Is preloading/caching data before the actual method call an (anti)pattern?

Cyno@programming.dev · edit-2 11 months ago

Is preloading/caching data before the actual method call an (anti)pattern?

moroni@lemmy.ca · 11 months ago

How does the caching work? If the method is called again with the same parameters, does it load from the cache or fetch the data from the database into the cache again?

Cyno@programming.dev · 11 months ago

Fetches from the database again, it’s just a temporary bundle of data rather than a persistent cache. We have caching for commonly-read/rarely-updated entities but its not feasible for everything ofc.

booooop [any]@hexbear.net · 11 months ago

If testing this properly is your problem you should invest time in integration testing, running them on an in-memory database is an option as well. I think retrieving all the data and “caching” it like you call it has some negative consequences, for example what if the validation for some action fails and you didn’t need to load whatever you preloaded? Waste of a call to the db

pohart@programming.dev · edit-2 11 months ago

You’re right that this could introduce regressions, but it sounds like it’s making more testable.

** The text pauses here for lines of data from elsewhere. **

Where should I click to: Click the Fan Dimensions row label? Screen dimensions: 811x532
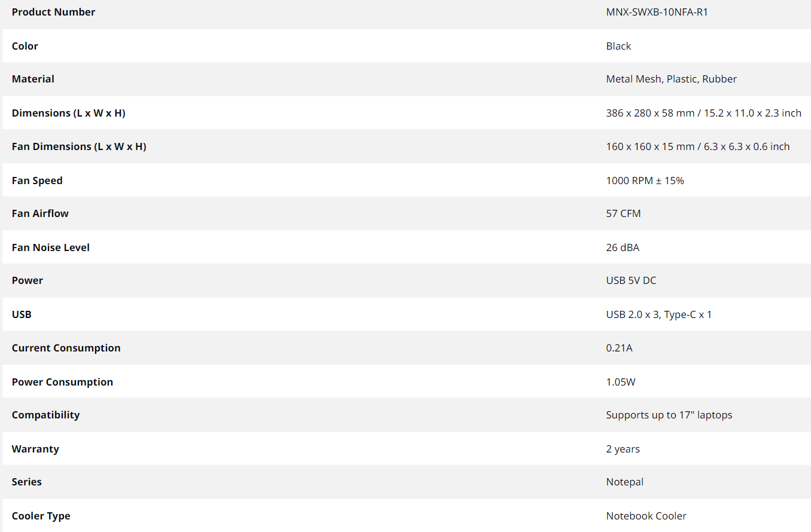coord(79,146)
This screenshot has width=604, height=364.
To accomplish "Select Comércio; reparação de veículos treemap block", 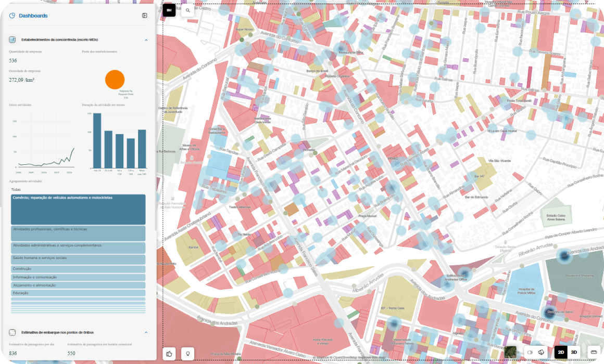I will (x=78, y=209).
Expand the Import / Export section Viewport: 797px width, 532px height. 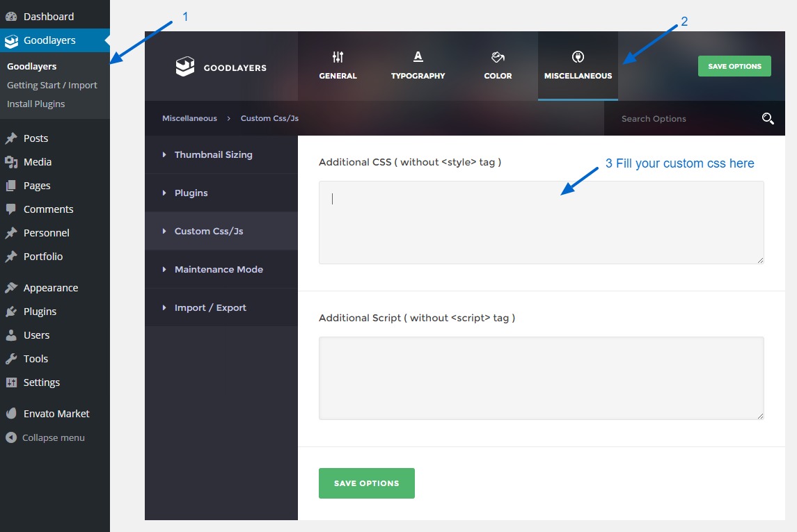tap(210, 308)
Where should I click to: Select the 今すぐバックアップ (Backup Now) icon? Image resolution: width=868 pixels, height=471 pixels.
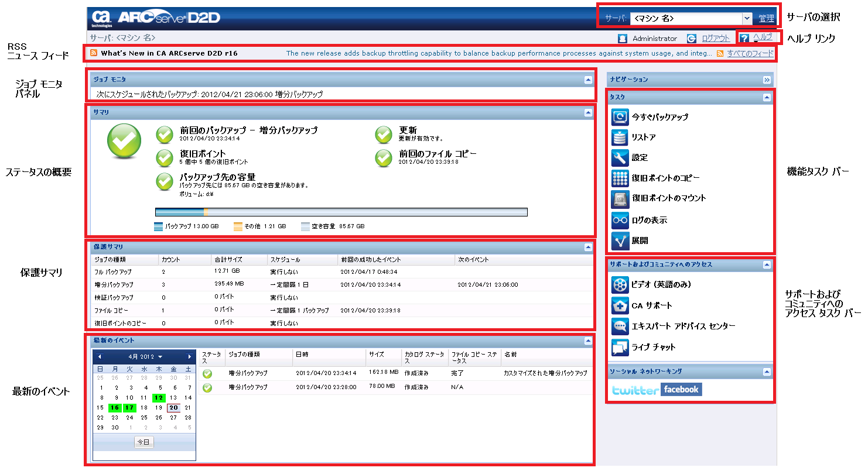pos(621,117)
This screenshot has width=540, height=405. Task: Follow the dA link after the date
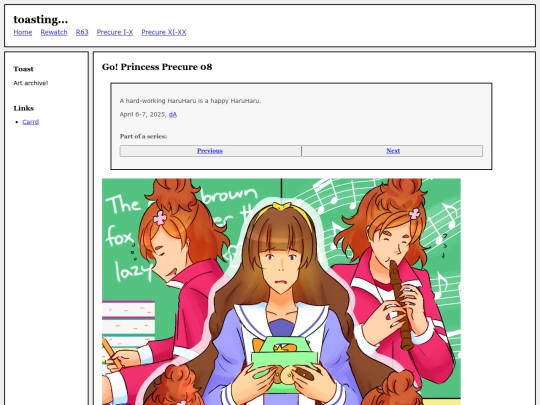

My biggest concern would be introducing db contention with locks being held for too long, and introducing race conditions because the cached data isn’t locking the records when they’re cached.

Edit: your->you’re

Cyno@programming.dev · 11 months ago

Validation is usually the first step so I only start preloading after it’s done of course, but you are right - you can easily end up loading more data than it necessary.

However, it can also result in fewer overall queries - if I load all relevant entities at the beginning then later I won’t have to do 2+ separate calls to get relevant data perhaps. For example, if I’m processing weather for 3 users, I know to preload all 3 users and weather data for the 3 locations where they live in. The old implementation could end up loading 3 users, then go into a loop and eventually into a method that processes their weather data and do 3 separate weather db hits for each of the users (this is a simplified example but something that I’ve definitely seen happen in more subtle ways).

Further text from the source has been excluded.